Wie kann Deutschland bei der "Zukunftstechnologie Elektromobilität" mithalten? Diese Frage treibt die acatech Deutsche Akademie für Technikwissenschaften um, in der die hiesigen Koryphäen aus Hochschulen, Forschungsinstituten und Industrie ihr Wissen zusammenbringen. Für eine Studie trafen sich diejenigen, die sich hierzulande mit Elektromobilität beschäftigten. Ihr Fazit: Wenn ehrgeizige Ziele wie der "nationale Entwicklungsplan" der Bundesregierung erreicht werden sollen und bis zum Jahr 2020 eine Million E-Autos auf der Straße sein sollen, müsse man "vor allem in Forschung und Entwicklung investieren, um marktfähige Komponenten und Systeme sowie die zugehörige Infrastruktur zu schaffen". Es sei also besser, das Geld an Unternehmen und Universitäten zu geben, als Zuschüsse nach dem Muster der Abwrackprämie zu verteilen, wie es andere europäische Staaten derzeit vormachen. Sie bezuschussen den Kauf von E-Autos im Schnitt mit 7000 Euro.
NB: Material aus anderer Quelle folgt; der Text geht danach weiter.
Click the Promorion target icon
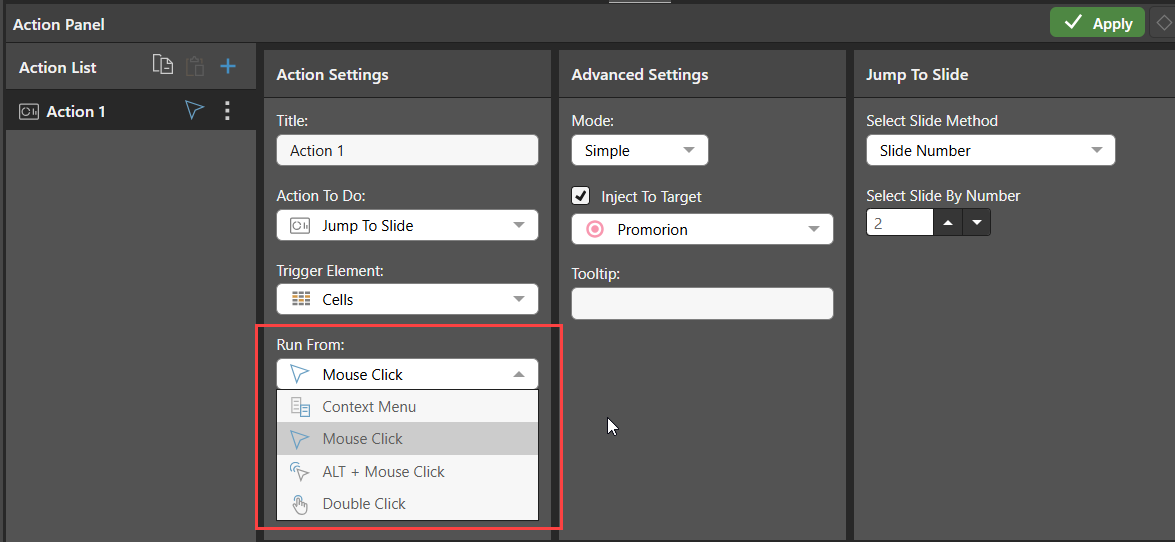1175x542 pixels. 594,229
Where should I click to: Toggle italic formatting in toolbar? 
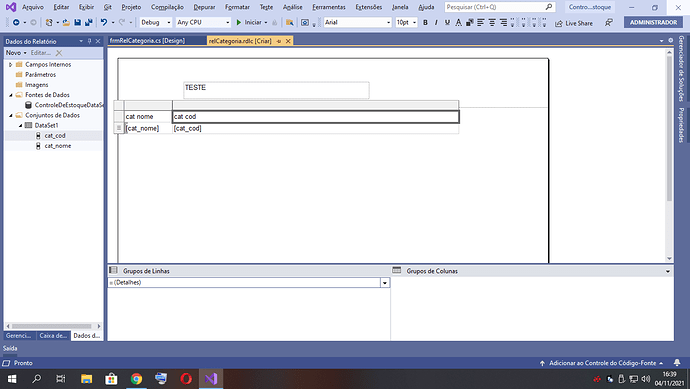pyautogui.click(x=436, y=22)
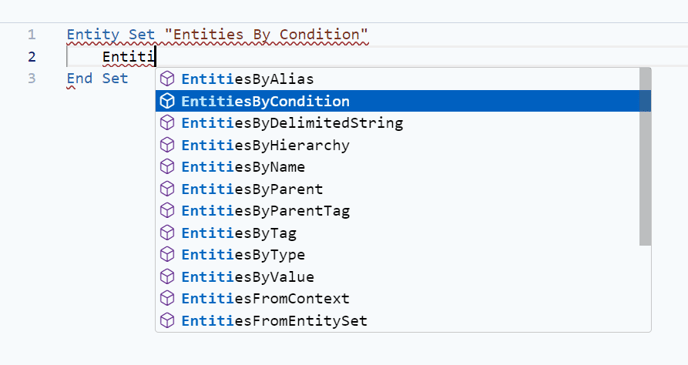Click the cube icon beside EntitiesByName
The image size is (688, 365).
[167, 167]

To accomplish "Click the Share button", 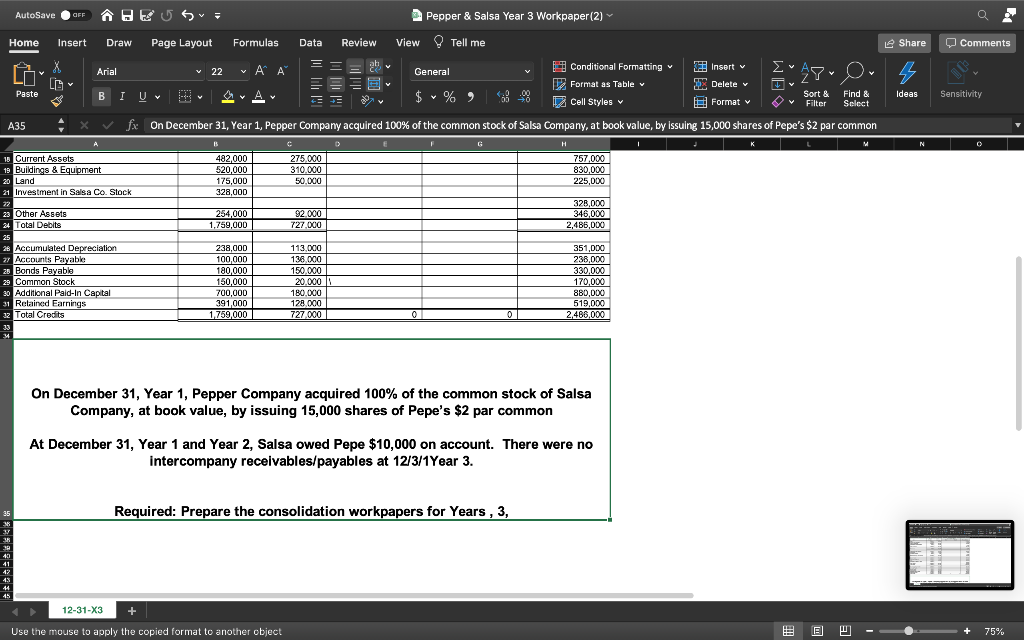I will click(x=903, y=42).
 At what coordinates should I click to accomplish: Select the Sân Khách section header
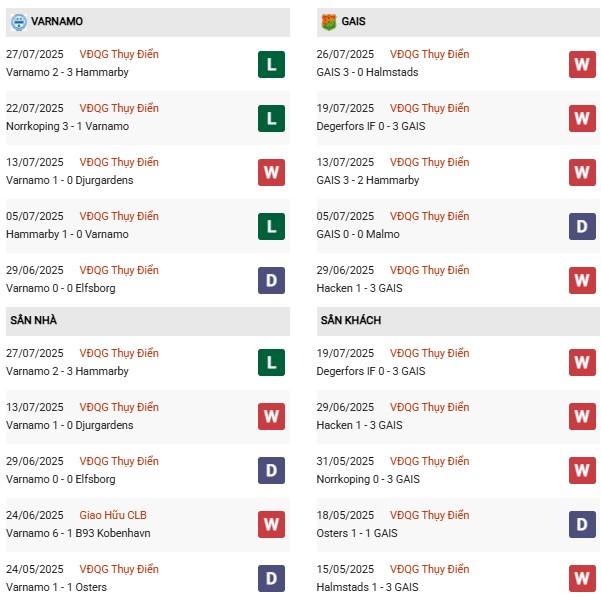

Studienleiter Dieter Spath vom Fraunhofer- Institut an der Universität Stuttgart begründet die Haltung auch damit, dass Batteriefahrzeuge derzeit den konventionellen Fahrzeugen technisch noch unterlegen seien. Zudem würden Elektrofahrzeuge voraussichtlich zunächst als Zweitauto in eher wohlhabenden Haushalten angeschafft. Diese Käufer müsse man nicht so dringlich mit einer direkten Subvention locken.

Wenn die Politik ihren Ratschlägen folge, könnte Deutschland zum "Leitanbieter" für Elektromobilität werden, glauben die acatech-Experten. "Elektromobilität könnte der nächste Baustein der weltweit als führend angesehenen Umwelttechologien made in Germany werden", sagt Henning Kagermann, Ex-SAP-Chef und acatech-Präsident. Zugleich warnen die Wissenschaftler vor überzogenen Erwartungen: Elektroautos würden "auf längere Sicht eine städtische Mobilitätsform bleiben" – wegen der teuren Batterien und der begrenzten Reichweite.